O Ministério Público do Pará e o Ministério Público Federal no Estado decidiram arquivar um pedido de investigação contra o presidente nacional da OAB (Ordem dos Advogados do Brasil), Ophir Cavalcante.

No final do ano passado, um grupo de advogados paraenses apresentou representações à Promotoria e à Procuradoria apontando que Cavalcante obteve irregularmente uma licença remunerada do cargo de procurador do Estado do Pará para exercer a presidência da OAB.

Presidente da OAB é acusado de advogar contra o Pará

Os advogados também afirmavam que Ophir havia atuado, como advogado privado, numa ação específica, contra o interesse do Estado do Pará, que envolvia o Ipalep (Instituto de Previdência da Assembleia Legislativa).

A Promotoria arquivou a representação na semana passada e a Procuradoria fez o mesmo nesta segunda (30).

Ambas afirmam que a licença remunerada obtida por Ophir é legal e que ele não advogou contra o Estado, porque o Ipalep é uma instituição com personalidade jurídica própria e não integra diretamente a administração estadual.

As representações haviam sido feitas pelos pelos advogados Eduardo Imbiriba de Castro e João Batista Vieira dos Anjos, ligados à antiga diretoria da seccional paraense da OAB, cujo presidente era Jarbas Vasconcelos.

Todos foram afastados pelo conselho federal da OAB por suspeita de irregularidades na venda de um terreno.

Ophir Cavalcante vinha afirmando que as suspeitos levantadas contra ele eram uma retaliação à intervenção do conselho federal da OAB na seccional paraense.

Nesta terça (31), Cavalcante disse à Folha que analisa a possibilidade de pedir indenização aos dois advogados. “A análise técnica do Ministério Público demonstra que tudo não passou de um revanchismo para denegrir a minha honra”, afirmou.

Segundo a Procuradoria, a representação pode resultar também em uma investigação contra os dois acusadores.

“Tudo leva a crer que os representantes estão se utilizando do Ministério Público Federal para tentar impor retaliação ao requerido”, diz um dos despachos que determinou o arquivamento.

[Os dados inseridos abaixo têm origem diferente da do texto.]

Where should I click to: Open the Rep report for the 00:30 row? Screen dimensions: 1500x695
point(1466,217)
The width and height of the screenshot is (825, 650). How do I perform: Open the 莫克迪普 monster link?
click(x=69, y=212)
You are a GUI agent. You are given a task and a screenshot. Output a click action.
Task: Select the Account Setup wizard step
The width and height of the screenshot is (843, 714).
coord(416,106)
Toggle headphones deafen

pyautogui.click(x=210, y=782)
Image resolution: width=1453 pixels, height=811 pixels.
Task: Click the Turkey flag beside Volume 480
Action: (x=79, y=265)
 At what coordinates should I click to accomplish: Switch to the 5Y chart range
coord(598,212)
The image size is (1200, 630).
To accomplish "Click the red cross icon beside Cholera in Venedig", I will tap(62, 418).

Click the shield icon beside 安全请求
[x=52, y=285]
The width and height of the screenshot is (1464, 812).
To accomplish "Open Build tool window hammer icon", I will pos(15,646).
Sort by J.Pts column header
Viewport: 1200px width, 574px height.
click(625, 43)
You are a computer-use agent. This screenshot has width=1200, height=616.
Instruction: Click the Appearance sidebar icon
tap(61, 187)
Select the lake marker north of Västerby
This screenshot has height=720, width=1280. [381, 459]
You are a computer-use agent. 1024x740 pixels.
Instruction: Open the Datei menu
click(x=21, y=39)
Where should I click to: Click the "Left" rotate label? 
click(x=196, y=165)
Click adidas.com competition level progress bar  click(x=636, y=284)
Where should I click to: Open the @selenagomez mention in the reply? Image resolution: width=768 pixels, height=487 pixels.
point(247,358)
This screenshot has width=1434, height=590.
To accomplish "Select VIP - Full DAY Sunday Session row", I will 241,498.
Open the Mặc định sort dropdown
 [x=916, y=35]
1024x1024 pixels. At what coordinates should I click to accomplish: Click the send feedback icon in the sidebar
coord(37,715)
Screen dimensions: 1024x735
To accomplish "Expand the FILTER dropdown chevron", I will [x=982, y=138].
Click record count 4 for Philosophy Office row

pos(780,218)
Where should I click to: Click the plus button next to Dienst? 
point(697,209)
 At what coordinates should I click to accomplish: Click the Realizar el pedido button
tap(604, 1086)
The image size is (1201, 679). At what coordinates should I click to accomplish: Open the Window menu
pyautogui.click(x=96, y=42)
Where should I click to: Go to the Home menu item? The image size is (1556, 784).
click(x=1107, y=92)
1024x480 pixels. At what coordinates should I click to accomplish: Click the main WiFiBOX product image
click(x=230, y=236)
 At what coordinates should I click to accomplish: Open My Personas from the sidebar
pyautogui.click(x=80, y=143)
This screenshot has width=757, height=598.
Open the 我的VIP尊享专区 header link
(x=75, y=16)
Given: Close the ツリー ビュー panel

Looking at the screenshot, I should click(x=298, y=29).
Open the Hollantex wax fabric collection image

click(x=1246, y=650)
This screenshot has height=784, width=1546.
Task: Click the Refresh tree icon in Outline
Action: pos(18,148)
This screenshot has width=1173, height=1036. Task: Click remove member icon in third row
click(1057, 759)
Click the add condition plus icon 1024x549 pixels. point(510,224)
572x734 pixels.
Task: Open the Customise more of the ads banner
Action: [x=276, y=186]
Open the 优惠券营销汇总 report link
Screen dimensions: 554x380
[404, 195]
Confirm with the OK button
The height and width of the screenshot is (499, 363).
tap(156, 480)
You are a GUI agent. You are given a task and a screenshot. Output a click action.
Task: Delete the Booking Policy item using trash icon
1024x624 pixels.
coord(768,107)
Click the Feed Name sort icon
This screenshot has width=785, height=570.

Além das duas representações, os advogados entraram também com ações na Justiça (uma na esfera estadual e outra na esfera federal) com os mesmos argumentos. Os processos ainda estão na fase inicial de tramitação.

Procurado pela reportagem, Imbira disse que “respeita” as decisões de arquivamento e que não sabia se ele e o colega iriam recorrer da decisão.